We’ve eaten a large fraction of their menu at this point and here are my recommendations. Tacos are fine in general but the only toppings that rise above the average in my view are their al pastor (noticeably pineappley) and their chorizo with potatoes. Their pozole is fine too, if devoid of tendon, skin and bone, but comes out entirely bland—you have to season it appropriately yourself at the salsa bar (the lack of funky interest in their pozole has kept me from trying their menudo). Their sope and huarache tend toward the thick tortilla rather than the masa cake end of the spectrum and are nothing to get excited about—their sope can only be gotten with cheese and beans, by the way; huaraches can be topped with meat of your choice.

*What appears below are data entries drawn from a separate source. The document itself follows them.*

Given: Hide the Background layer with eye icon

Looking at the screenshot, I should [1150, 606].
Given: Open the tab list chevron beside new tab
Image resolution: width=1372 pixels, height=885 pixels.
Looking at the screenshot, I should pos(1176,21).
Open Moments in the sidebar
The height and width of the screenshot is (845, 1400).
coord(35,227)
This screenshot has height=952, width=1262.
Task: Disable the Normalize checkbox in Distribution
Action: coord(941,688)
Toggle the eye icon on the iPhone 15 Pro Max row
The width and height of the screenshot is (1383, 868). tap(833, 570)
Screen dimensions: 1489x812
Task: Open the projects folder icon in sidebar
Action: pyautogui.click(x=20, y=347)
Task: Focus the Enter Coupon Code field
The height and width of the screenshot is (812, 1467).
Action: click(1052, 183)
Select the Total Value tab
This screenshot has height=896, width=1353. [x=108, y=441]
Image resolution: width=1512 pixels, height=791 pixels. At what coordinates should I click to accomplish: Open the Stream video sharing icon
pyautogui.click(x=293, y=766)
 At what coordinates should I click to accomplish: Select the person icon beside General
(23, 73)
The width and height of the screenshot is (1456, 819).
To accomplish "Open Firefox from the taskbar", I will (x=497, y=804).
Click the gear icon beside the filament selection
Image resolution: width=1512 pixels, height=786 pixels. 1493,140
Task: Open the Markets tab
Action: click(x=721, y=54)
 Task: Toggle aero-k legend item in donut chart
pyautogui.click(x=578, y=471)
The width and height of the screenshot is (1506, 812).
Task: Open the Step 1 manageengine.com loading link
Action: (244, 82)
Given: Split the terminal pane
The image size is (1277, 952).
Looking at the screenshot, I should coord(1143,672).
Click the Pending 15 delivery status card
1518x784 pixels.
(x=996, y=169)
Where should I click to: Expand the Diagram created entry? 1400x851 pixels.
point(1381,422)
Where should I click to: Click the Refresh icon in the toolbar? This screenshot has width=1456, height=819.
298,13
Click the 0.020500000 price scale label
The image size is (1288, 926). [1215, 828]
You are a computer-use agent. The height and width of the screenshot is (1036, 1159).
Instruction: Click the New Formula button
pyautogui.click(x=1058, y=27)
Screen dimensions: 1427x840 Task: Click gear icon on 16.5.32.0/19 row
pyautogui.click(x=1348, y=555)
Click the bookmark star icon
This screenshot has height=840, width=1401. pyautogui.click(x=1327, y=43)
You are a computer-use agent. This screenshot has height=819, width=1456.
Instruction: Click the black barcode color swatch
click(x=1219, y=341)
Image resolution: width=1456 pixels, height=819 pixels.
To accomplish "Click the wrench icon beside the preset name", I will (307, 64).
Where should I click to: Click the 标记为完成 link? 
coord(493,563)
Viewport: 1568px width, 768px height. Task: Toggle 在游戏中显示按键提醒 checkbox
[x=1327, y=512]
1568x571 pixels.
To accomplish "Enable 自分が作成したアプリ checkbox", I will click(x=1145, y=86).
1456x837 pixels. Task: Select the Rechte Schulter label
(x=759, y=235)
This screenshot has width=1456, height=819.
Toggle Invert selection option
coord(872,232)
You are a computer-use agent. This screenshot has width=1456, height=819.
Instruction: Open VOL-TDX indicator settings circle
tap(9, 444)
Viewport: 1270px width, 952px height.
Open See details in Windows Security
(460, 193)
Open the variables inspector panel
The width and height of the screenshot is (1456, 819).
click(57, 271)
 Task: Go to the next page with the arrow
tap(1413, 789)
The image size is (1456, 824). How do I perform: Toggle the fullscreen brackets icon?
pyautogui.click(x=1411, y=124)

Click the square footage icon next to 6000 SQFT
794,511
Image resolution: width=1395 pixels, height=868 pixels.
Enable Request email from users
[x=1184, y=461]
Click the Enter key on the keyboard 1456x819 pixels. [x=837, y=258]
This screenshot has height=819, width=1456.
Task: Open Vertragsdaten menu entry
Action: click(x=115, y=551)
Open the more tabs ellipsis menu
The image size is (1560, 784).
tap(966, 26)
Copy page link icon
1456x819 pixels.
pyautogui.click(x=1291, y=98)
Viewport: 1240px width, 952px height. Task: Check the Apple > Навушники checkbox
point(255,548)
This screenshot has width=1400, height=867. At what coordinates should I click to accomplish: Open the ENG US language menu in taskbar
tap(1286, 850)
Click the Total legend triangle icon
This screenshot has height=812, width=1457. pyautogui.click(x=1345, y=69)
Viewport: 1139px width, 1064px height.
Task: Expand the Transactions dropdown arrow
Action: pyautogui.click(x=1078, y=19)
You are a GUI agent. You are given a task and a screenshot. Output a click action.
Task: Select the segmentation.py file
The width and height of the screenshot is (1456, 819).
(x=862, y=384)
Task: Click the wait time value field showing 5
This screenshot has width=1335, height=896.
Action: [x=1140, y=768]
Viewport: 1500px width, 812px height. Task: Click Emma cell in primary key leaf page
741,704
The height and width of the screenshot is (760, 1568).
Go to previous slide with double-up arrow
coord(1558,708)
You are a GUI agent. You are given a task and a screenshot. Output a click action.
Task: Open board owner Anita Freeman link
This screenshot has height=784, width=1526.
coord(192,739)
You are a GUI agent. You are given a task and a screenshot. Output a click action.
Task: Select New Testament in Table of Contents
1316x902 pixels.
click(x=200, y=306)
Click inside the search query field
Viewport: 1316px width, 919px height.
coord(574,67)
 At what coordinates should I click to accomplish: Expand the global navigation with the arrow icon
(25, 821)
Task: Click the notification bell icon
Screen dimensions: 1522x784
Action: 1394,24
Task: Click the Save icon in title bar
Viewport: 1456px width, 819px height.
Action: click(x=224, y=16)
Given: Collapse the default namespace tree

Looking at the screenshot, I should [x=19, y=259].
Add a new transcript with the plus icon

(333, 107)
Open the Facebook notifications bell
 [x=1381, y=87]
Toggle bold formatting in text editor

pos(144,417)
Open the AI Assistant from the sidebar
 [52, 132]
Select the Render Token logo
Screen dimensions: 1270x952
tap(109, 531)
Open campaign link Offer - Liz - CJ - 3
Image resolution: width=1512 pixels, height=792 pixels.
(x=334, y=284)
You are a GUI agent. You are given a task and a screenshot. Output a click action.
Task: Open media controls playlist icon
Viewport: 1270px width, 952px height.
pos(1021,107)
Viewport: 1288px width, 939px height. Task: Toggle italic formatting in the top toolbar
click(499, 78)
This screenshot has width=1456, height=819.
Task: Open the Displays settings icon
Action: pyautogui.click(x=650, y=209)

Where they really shine is in the tamal department: the masa in their tamales has really lovely soft texture and they offer an interesting range of fillings, from the more familiar meats (spicy or otherwise) to rajas con queso (roasted poblanos and cheese) to pineapple and coconut.
Here too, however, there is some variability: the tamales are made fresh in the kitchen and then stacked up at the service counter. If you get one that’s pretty fresh it will be excellent; but if you should get one that’s been sitting for a while it might be more humdrum—so ask which ones have just been made (and don’t restrict yourself to what’s already out there—they will usually make you one that’s on the menu if it isn’t already prepared). Similarly, a number of reviews tout the fact that the tortillas etc. are made fresh on order but in practice we’ve not found this to always be true. The first sope I ordered there was pulled out, pre-made from a container and reheated/finished on the griddle (it was still pretty good). Oh yes, everything is very reasonably priced: we order a lot of food and strain to cross $30 on the check.
For pictures with detailed captions please check out the slideshow below (these pictures were not all taken at the same meal).
It’s a very solid place, though if you eat at a lot of restaurants in this genre you might find some of the recent fuss around it a little disproportionate. But that’s not a reason to not eat there and I look forward to going back again in a few weeks for some more tamales (if anyone has eaten their menudo or tortas, please write in below and let me know if they’re worth checking out). I do also need to write up Los Ocampo and other local luminaries. Soon!